Before, I wasn't able to fully, completely trust Him, because there was a hesitance in my mind, a fear of someone who would allow some to suffer in hell in eternal torment..it was like there was a dark side to this 'god' that would do such a thing, and I couldn't fully relax, rest in Him, or trust Him because He didn't feel completely, totally 'safe.' Even after coming to understand Grace, which took away many fears and helped me see Him as love, there was still something struggling to rest completely and fully. There was somehow still a hidden fear of wrath, a fear He might turn on me...for God seemed willing to reject some and allow them to suffer eternal torment in a place he made called hell...hell remained in my belief system, and as long as it was there, so was my fear! This was truly the cause of my problems with distrust, with my fear of God, with my inability to rest, with my endless seeking for relief from some undiagnosed angst, but I didn't know it was the cause or root of these problems until God impressed upon me the depth and scope of His grace and love and His assurance that 'all will be well' for all people! And then I immediately began to rest, to trust, to relax in Him! The weight of that hidden, nameless, deep fear fell off! It's so
wonderful because now I can really believe Him to be all LOVE, because I
know He won't leave anyone out in the cold, He will bring all the
people He made, all humanity, for we are all His offspring, home to Him
in the end!
Everything will be okay, for me and for all people..He will get us home no matter what..it isn't up to us but up to Him..therefore we are truly safe, all of us! He's got the whole world in His hands and we can't fall out, there is not even a place to fall out to, for all of the universe is IN Him, there is no OUT! What a relief! Hell dissolves, it never was real, the hell was in our minds as we were only separated from Him in our minds - in other words, we thought we were separated, but it was an illusion, a lie! We never were separated! All of creation exists by Him, through Him, in Him. For from Him, and through Him and to Him are ALL things! Unto Him ALL flesh shall come! Jesus came to seek and to save the lost, the Father sent the Son to be the Savior of the world, and He completed the work the Father gave Him to do! He reconciled all things to Himself, and all flesh shall see it together, the earth shall be filled with the knowledge of the Lord, all nations will come to Him, every knee will bow and every tongue confess that He is Lord, for He is the spirit in man, He is pleased to reveal Christ IN us, and the spirit RETURNS to God who gave it!

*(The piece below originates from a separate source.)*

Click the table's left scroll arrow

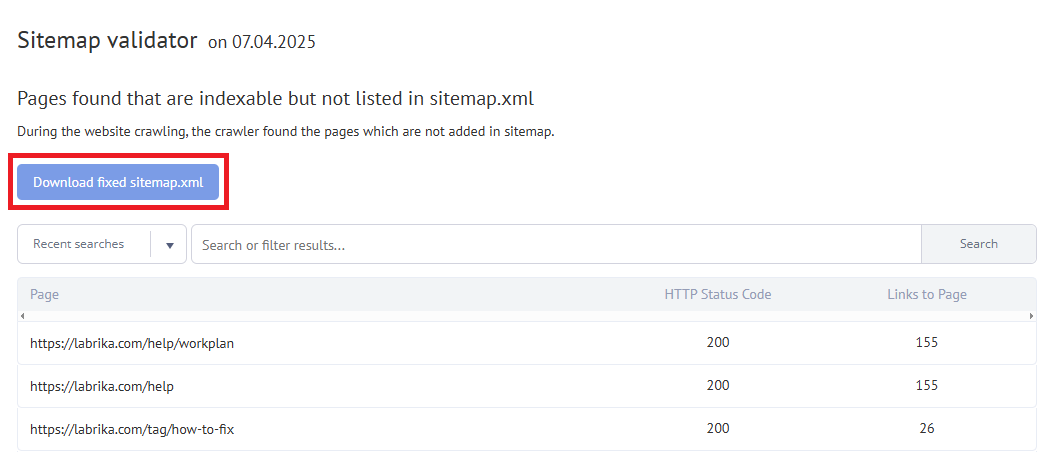tap(22, 316)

I don't know how, don't have a clue what some Bible verses
mean, don't have it all worked out in my mind, I just know that I know
that all will be well for everybody and that grace means something so
much deeper than I ever imagined, it really means He will bless us, keep
us, love us, save us, no matter what, all of us, bring every last
little lamb home no matter what! Jesus came to seek and to save the
lost (for we were lost in our thoughts of loneliness and fear, confused by lies of separation and abandonment) and now I see He truly accomplished His mission and will bring
every person home, and that was never in doubt!
There is so much I
don't understand, but this is where I am at right now and where I feel
God Himself led me. It is just my personal experience and I am not
asking or demanding that anyone else believe this, not trying to push my
ideas on anyone, I hope! I respect anyone else's belief and I have
definitely believed other things for most of my life! But this is where
I feel God has brought me. I have been relieved and encouraged to find
that there are evangelical Christians who believe that all will one day
end up in heaven. This has encouraged me. But it wasn't through
reading books of others that I came to believe this, but simply through a
deep experience of God as pure love and grace in time of crisis. I
will never be the same. It was like a near death experience, coming at
the same time as a dear family member was passing into heaven. I look
back on that time now and in my memory, it is just flooded with the
light and warmth of heaven. I can't explain it! But anyway, that is
where I am at and I feel I need to be honest and share that.